Les folles semaines du Conseil fédéral

Parmi les sept membres du Conseil fédéral, quatre d’entre eux auront mérité leurs vacances d’été. Le Président de la Confédération et chef du DEFR Guy Parmelin, le Vice-Président de la Confédération et chef du DFAE Ignazio Cassis, la cheffe du DETEC Simonetta Sommaruga et le chef du DFF Ueli Maurer ont vécu ces dernières semaines une séquence diplomatique d’une densité rare. Après la date du 26 mai 2021, synonyme de la rupture voulue par Berne des négociations de l’accord institutionnel entre la Suisse et l’Union européenne, les quatre ministres ont enchainé pas moins d’une vingtaine d’entretiens avec des chefs d’Etat et/ou de Gouvernement répartis entre l’Europe, l’Asie et l’Afrique. Une manière peut-être d’atténuer les effets négatifs à venir de l’abandon de l’accord-cadre. Après l’échec de cet accord, doit-on voir dans ces différentes rencontres une offensive économico-diplomatique du Conseil fédéral pour rassurer et diversifier les partenaires commerciaux de la Suisse? Tour d’horizon pour chacun des Conseillers fédéraux de leurs différents voyages.

- - -

**EXERCICE COURT:** Dans l'extrait sur le Conseil fédéral, quelle date correspond à la rupture, voulue par Berne, des négociations de l'accord institutionnel entre la Suisse et l'Union européenne ? Le matériel ci-après provient d'une autre source.

- - -

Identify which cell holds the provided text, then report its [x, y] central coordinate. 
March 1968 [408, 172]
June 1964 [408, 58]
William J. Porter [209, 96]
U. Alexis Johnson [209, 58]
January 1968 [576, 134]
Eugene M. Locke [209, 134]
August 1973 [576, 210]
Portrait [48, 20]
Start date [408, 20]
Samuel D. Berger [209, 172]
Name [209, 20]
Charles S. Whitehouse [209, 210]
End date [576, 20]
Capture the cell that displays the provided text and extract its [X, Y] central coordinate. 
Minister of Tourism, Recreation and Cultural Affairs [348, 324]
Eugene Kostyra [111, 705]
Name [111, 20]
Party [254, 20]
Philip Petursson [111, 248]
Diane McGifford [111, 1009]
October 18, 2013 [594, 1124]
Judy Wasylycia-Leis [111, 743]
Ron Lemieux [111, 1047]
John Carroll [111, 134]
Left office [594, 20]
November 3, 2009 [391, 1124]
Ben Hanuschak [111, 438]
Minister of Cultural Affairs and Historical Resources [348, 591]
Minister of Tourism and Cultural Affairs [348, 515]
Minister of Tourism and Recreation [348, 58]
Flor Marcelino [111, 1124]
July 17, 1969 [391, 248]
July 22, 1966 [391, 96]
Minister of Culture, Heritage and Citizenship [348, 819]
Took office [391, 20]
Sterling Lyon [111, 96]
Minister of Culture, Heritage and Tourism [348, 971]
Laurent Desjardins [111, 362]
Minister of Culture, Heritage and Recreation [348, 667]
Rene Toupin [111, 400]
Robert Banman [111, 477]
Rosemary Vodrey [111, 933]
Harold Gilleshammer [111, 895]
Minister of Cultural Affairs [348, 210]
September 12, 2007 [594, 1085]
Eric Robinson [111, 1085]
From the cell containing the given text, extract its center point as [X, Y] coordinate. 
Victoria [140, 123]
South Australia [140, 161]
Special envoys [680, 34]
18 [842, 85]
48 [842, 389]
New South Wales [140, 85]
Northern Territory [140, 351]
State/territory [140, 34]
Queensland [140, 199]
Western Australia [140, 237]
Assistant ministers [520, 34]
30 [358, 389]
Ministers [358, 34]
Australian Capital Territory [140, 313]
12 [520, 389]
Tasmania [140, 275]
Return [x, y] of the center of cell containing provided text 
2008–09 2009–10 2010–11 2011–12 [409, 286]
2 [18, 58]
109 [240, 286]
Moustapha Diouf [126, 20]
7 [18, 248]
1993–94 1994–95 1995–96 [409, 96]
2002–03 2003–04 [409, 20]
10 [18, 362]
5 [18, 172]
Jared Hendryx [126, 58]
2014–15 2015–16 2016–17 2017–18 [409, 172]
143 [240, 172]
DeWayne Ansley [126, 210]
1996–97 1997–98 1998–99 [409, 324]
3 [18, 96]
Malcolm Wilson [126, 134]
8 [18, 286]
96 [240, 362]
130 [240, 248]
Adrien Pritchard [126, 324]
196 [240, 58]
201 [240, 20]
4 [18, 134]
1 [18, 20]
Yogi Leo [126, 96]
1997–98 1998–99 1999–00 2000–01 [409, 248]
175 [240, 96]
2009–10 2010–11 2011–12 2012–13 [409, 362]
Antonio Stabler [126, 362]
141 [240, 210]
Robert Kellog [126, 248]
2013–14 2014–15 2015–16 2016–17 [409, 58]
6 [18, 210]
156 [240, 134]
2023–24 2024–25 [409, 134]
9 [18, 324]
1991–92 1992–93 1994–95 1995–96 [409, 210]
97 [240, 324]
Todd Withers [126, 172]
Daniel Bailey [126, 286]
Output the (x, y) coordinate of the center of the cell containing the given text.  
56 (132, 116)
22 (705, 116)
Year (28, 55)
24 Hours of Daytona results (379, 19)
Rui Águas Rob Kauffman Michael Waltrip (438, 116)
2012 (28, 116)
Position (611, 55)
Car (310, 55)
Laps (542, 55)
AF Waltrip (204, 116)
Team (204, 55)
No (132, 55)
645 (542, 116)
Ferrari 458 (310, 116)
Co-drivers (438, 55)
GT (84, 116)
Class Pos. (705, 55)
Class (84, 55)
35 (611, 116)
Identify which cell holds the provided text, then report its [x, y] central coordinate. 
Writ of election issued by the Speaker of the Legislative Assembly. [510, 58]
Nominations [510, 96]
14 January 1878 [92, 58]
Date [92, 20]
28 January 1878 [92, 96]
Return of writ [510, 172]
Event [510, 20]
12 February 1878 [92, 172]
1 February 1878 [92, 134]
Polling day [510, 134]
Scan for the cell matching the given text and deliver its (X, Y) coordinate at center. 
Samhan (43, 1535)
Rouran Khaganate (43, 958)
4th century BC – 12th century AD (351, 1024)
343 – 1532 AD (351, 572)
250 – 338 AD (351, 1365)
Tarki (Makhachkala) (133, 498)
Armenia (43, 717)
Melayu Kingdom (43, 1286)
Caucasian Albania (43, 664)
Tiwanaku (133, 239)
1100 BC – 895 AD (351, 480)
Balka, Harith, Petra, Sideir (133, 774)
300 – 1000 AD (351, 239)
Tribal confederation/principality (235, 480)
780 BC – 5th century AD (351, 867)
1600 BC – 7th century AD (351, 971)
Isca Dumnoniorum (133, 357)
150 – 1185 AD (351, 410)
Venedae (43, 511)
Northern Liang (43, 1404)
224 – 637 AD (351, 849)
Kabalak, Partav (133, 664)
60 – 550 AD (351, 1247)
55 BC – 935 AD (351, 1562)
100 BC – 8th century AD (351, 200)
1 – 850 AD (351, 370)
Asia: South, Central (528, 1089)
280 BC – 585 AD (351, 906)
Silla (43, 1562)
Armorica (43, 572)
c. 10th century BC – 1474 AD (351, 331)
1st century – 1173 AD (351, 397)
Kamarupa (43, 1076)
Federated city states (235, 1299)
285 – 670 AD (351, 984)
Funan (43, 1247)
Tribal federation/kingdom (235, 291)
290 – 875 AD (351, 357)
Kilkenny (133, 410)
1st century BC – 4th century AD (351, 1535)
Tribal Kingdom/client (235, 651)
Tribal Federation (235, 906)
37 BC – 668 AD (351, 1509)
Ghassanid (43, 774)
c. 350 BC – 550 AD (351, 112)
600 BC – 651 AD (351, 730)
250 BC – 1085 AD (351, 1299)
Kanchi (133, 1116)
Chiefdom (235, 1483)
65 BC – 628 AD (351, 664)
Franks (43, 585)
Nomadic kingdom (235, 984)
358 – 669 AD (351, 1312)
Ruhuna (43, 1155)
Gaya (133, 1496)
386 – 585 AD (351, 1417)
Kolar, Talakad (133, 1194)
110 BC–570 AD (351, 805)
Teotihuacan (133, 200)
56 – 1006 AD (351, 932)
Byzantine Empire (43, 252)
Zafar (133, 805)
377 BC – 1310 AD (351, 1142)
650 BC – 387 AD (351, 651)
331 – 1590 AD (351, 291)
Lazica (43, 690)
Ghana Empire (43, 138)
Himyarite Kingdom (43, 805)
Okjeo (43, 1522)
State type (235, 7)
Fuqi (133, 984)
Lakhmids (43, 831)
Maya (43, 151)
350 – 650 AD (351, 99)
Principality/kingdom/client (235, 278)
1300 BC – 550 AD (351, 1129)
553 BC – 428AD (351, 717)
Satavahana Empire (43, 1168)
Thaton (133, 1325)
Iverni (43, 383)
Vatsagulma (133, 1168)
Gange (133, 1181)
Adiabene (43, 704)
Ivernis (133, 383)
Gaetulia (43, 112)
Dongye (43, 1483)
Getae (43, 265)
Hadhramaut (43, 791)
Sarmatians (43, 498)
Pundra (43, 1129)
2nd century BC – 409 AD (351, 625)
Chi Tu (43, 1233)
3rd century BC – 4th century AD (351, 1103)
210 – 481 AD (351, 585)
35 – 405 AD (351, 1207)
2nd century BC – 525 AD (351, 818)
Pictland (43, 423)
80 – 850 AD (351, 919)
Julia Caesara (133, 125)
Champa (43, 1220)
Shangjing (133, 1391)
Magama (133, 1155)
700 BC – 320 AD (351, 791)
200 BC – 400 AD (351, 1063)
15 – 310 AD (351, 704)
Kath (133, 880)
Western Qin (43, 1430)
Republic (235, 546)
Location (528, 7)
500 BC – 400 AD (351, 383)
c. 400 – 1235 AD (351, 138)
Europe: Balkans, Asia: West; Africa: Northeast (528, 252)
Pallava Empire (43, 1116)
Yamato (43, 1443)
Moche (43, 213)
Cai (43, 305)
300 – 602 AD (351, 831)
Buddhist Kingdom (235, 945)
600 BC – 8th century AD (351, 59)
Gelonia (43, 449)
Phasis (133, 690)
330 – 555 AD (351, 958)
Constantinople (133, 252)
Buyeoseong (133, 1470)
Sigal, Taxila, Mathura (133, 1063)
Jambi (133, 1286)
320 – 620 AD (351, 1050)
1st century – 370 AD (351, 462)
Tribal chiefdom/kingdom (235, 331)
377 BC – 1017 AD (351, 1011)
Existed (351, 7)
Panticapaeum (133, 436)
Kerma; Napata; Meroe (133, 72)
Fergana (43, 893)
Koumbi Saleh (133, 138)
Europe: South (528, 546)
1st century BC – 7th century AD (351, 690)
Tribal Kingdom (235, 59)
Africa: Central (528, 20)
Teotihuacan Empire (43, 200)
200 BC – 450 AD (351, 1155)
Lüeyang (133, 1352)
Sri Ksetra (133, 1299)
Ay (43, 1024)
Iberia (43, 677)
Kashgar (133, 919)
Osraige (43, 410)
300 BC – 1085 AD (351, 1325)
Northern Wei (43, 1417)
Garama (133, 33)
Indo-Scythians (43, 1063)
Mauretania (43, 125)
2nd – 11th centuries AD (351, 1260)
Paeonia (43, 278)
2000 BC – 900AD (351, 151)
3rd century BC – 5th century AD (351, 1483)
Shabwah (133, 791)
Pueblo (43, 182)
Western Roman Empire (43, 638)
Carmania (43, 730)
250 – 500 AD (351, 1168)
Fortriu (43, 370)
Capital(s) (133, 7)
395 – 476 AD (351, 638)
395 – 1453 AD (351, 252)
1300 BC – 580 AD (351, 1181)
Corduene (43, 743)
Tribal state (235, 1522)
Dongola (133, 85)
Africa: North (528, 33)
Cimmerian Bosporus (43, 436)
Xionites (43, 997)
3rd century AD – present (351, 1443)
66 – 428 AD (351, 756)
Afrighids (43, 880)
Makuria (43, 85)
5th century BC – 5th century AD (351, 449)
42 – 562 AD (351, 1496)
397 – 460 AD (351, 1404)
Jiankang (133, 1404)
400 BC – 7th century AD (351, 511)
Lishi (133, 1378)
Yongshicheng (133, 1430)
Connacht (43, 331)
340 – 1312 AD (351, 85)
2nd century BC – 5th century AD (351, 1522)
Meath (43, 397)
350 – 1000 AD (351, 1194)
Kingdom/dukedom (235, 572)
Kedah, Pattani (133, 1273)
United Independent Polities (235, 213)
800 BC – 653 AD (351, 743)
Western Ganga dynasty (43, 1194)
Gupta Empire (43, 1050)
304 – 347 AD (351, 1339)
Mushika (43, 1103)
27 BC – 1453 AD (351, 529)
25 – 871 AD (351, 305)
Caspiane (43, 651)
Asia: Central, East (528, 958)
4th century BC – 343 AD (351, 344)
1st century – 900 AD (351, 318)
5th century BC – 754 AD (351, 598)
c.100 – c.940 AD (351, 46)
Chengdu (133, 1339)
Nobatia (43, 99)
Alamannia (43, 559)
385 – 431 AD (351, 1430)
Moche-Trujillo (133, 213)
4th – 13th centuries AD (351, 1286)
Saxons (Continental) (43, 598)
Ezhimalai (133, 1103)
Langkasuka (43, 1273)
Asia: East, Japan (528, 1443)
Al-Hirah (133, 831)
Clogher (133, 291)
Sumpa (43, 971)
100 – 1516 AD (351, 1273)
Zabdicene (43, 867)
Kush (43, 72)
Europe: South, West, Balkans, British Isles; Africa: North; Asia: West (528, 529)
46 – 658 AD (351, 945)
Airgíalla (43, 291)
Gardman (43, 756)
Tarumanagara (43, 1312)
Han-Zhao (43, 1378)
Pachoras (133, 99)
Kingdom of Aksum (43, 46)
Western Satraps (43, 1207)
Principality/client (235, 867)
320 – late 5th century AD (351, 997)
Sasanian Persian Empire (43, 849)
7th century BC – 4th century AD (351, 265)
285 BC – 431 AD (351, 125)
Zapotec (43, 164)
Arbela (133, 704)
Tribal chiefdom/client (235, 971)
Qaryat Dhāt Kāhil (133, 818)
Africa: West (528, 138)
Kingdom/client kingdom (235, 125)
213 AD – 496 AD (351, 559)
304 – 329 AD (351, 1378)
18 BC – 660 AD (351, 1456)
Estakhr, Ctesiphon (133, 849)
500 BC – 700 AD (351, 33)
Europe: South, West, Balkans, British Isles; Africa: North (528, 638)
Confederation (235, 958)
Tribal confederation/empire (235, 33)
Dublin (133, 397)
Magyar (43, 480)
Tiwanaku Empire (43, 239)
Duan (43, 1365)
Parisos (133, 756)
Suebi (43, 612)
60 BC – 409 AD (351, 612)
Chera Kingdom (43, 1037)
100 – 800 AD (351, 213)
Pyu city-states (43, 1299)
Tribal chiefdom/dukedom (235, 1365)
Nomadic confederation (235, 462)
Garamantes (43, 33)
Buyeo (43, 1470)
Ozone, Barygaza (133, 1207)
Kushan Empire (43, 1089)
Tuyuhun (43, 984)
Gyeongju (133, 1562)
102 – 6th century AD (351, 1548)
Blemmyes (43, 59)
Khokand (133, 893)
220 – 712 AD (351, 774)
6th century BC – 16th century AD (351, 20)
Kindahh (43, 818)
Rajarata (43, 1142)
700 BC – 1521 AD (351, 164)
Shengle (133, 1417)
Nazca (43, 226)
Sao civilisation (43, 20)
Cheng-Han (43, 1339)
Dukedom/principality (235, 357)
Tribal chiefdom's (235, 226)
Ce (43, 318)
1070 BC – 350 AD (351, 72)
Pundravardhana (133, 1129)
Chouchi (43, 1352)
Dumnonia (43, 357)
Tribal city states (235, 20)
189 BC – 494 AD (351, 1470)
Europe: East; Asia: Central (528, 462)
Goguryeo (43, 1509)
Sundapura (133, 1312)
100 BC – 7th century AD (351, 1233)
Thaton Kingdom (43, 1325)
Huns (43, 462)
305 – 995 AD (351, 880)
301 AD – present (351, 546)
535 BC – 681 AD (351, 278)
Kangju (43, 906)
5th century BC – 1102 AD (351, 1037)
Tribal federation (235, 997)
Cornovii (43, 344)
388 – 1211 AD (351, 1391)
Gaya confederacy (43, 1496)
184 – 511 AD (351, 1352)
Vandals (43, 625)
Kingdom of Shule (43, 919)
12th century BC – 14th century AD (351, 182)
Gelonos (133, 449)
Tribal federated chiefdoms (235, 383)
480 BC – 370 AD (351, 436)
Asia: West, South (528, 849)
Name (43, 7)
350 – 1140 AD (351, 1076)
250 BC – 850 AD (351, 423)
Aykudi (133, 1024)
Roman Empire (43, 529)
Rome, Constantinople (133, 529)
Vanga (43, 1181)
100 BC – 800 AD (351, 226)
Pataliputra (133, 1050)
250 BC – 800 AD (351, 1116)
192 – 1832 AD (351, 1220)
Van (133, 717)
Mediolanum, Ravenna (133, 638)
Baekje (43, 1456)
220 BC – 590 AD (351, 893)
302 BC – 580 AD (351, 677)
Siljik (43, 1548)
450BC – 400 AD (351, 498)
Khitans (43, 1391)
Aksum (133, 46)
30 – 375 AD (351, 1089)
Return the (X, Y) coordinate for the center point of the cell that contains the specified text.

- - -

**RÉPONSE:** Le 26 mai 2021.